Artificial neural networks strategy to analyze the magnetohydrodynamics Casson-Maxwell nanofluid flow through the cone and disc system space

Abstract

The Casson-Maxwell model is particularly useful for studying viscoplastic fluids or fluids with yield stress, making it applicable to various engineering applications, including extrusion processes, coating applications, and biomedical fluid dynamics. Casson-Maxwell fluid flow enhances mass transfer rates due to the combined effects of non-Newtonian viscosity and viscoelastic behavior. This is particularly useful in processes where mass transfer limitations play a significant role, such as in multiphase reactions or reactive distillation systems. In the context of the above applications the present model, is the combination of Casson- Maxwell fluids that flow through the varying gap of the spinning cone and disk system (CDS) for the heat transfer enhancement. The magnetic field is also imposed in the upright direction to the flow field. The solution of the transform equations has been obtained through artificial neural networks (ANN).

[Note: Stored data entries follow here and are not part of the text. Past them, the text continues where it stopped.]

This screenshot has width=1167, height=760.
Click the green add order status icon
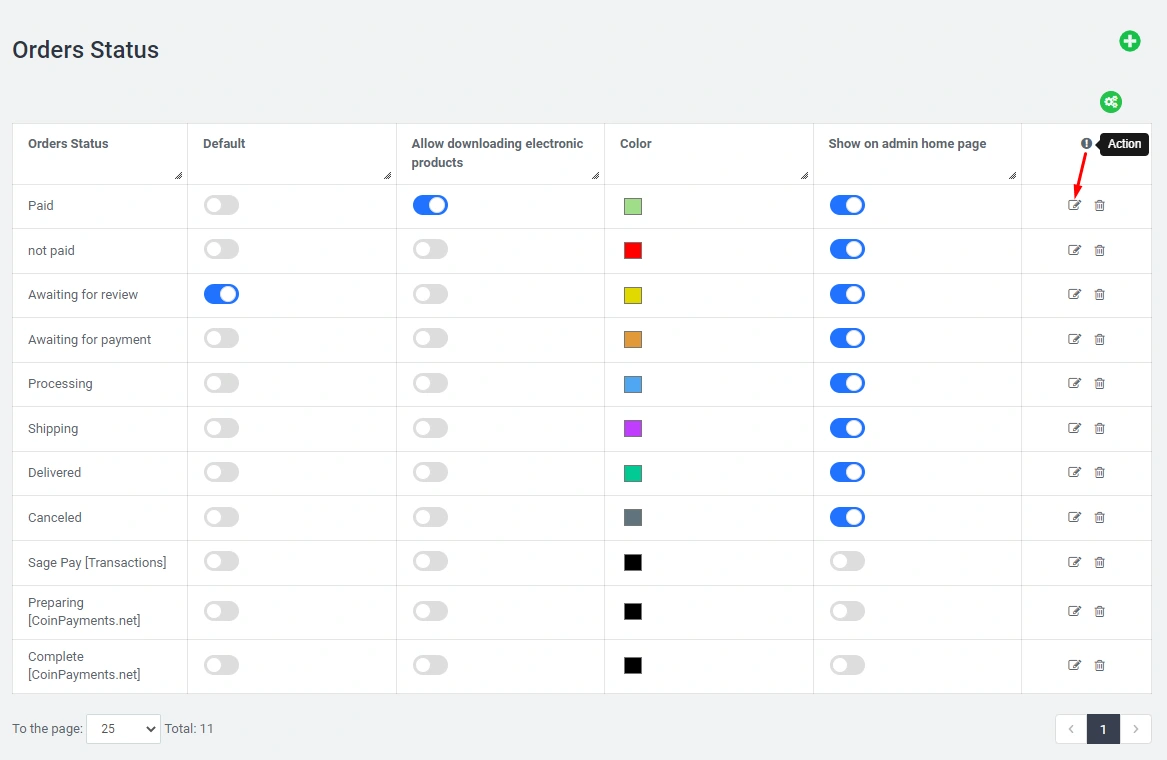[x=1129, y=41]
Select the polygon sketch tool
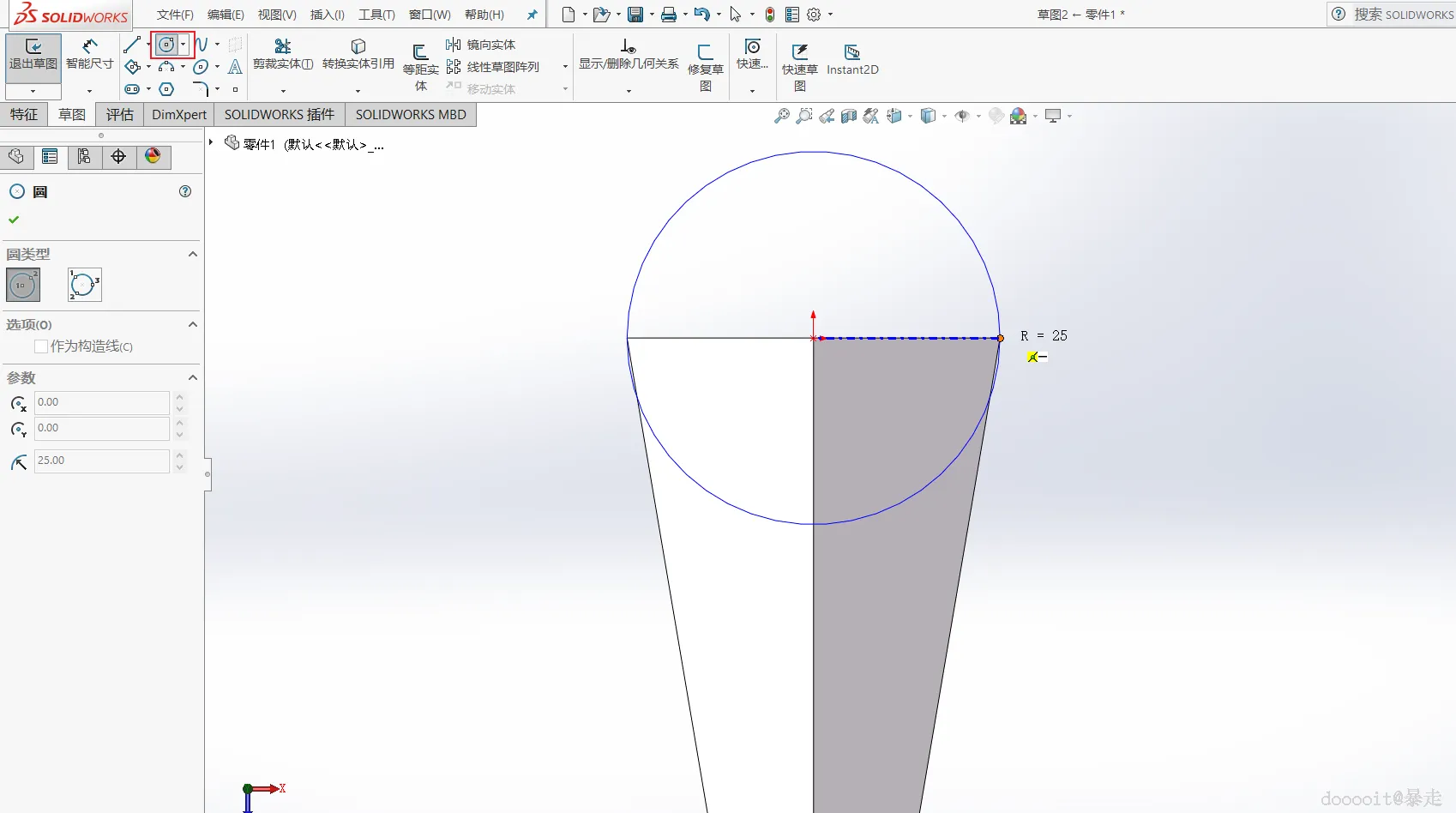This screenshot has height=813, width=1456. [167, 89]
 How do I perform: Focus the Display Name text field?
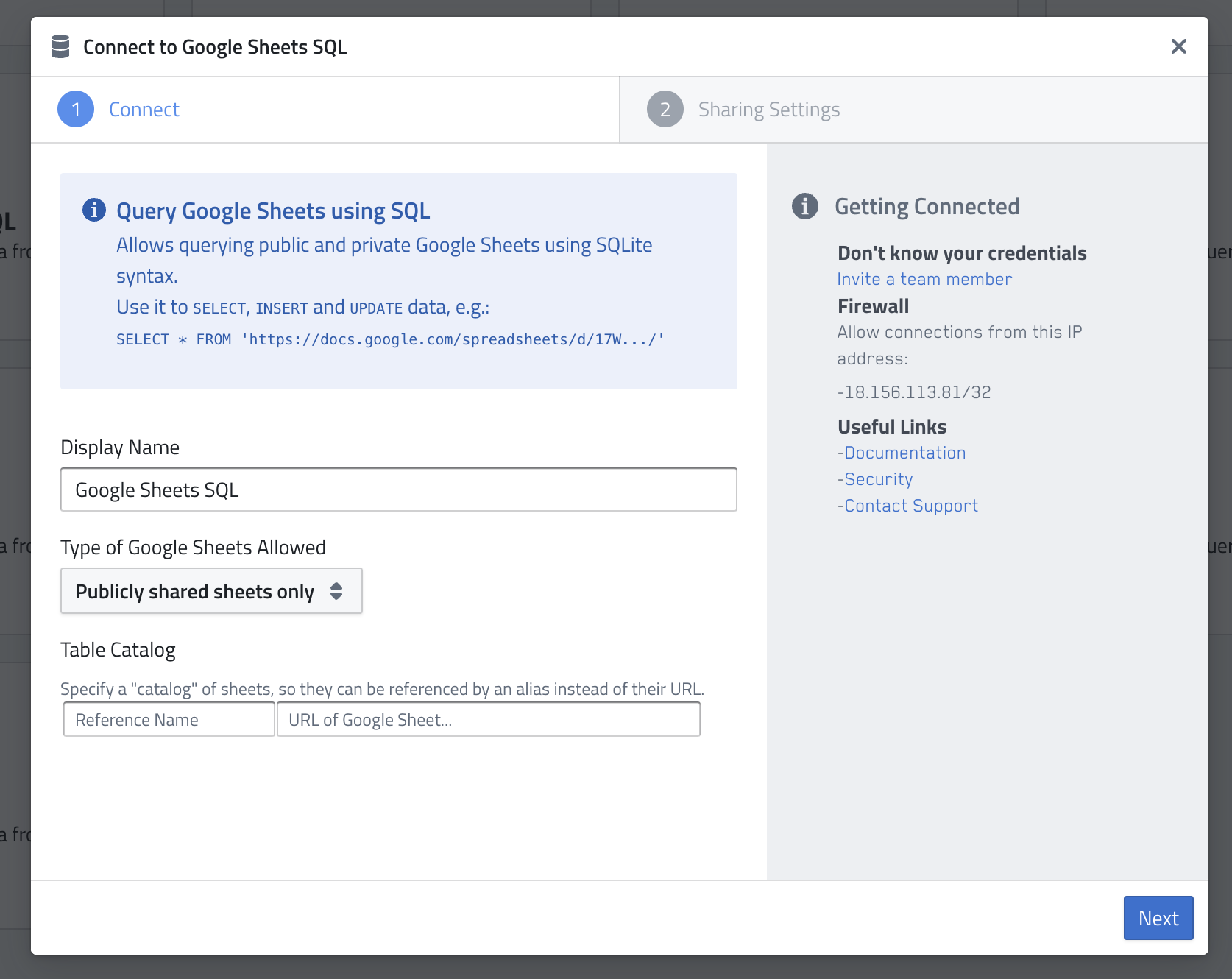(398, 490)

The skin friction, heat transfer rate, and comparative analysis have been done. The Casson-Maxwell parameters that depend on the viscoelastic behavior and high viscosity term, causes the fluid to slow down and tends to store the temperature, for a long time as compared to traditional fluids. The radial component of velocity decreases due to the increase in magnetic field. The relative error of the reference and targeted dates is calculated to demonstrate the best precision efficiency of ANN, with a range of 10−3 to 10−4.